Last week, union leaders from 60 unions affiliated to the National Trades Union Congress (NTUC) huddled to draw up a new four-year plan and elect a new leadership team to implement it.
The impact of a new plan and leadership will be felt well outside union circles in at least three ways.
First, top union leaders shape politics and policies. A newly elected 21-member central committee headed by former Nominated Member of Parliament Mary Liew is now in charge and it has nine new faces. The political clout of union leaders stems from NTUC's longstanding symbiotic relationship with the People's Action Party (PAP).

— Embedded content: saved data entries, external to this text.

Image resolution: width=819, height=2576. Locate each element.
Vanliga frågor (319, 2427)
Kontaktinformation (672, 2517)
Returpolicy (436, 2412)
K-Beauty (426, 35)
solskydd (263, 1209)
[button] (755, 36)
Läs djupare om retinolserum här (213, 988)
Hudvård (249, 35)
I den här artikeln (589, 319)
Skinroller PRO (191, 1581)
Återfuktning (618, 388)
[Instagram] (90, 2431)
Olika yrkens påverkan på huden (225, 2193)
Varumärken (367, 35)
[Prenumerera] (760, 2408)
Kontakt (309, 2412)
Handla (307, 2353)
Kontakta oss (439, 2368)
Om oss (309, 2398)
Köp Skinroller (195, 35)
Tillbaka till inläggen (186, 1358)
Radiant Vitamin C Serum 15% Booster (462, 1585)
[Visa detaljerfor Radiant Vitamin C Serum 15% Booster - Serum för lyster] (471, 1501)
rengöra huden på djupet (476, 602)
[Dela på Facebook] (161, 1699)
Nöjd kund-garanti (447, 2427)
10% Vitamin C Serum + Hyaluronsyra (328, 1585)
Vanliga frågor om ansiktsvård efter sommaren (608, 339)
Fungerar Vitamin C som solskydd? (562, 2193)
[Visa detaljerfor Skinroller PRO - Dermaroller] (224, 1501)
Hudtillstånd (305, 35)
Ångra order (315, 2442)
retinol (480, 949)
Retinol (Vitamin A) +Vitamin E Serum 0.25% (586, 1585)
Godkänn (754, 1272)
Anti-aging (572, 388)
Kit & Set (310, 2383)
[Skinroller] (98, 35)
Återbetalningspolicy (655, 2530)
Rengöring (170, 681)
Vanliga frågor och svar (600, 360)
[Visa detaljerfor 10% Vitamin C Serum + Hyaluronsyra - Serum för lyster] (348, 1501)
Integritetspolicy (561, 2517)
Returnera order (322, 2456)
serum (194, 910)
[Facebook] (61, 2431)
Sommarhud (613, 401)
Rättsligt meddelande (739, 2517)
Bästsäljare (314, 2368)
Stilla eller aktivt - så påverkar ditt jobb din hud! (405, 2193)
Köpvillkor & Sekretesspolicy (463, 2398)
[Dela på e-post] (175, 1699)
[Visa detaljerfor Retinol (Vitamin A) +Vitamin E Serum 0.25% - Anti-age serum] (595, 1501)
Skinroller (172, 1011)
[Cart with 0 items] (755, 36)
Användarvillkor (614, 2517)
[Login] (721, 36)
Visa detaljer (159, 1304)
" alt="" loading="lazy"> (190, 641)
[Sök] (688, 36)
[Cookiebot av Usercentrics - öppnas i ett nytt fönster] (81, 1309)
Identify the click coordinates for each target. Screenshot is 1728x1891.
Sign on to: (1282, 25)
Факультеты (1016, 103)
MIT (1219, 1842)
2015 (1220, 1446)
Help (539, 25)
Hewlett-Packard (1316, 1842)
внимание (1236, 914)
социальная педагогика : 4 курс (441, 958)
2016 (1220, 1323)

NTUC secretary-general Chan Chun Sing is a Cabinet minister and PAP stalwart.
Just for some perspective - if NTUC were a political party, it would overshadow even the Workers' Party in Parliament. It has six elected labour MPs in the House - as many as the WP - and it can count on alumni members such as House Speaker Halimah Yacob, Manpower Minister Lim Swee Say and Acting Education Minister (Higher Education and Skills) Ong Ye Kung, who were former top union leaders.
Second, the NTUC can easily flex its muscles by mobilising its ranks. NTUC has 888,000 members, up from 500,000 in 2007. While unions worldwide have falling membership, unions here have made themselves relevant to workers.
Third, NTUC's new plans will boost existing government programmes like SkillsFuture. It has identified 12 areas that it wants to work on. There are the usual areas like maintaining the tripartite relationship between unions, employers and the Government, and nurturing younger union leaders.
The most impactful plans are those that affect workers and the public directly, like helping workers gain relevant skills and giving more protection to freelance workers.
With the new plan and leadership in place, NTUC will continue to make its presence felt in Parliament, in the manpower sector and in workers' lives.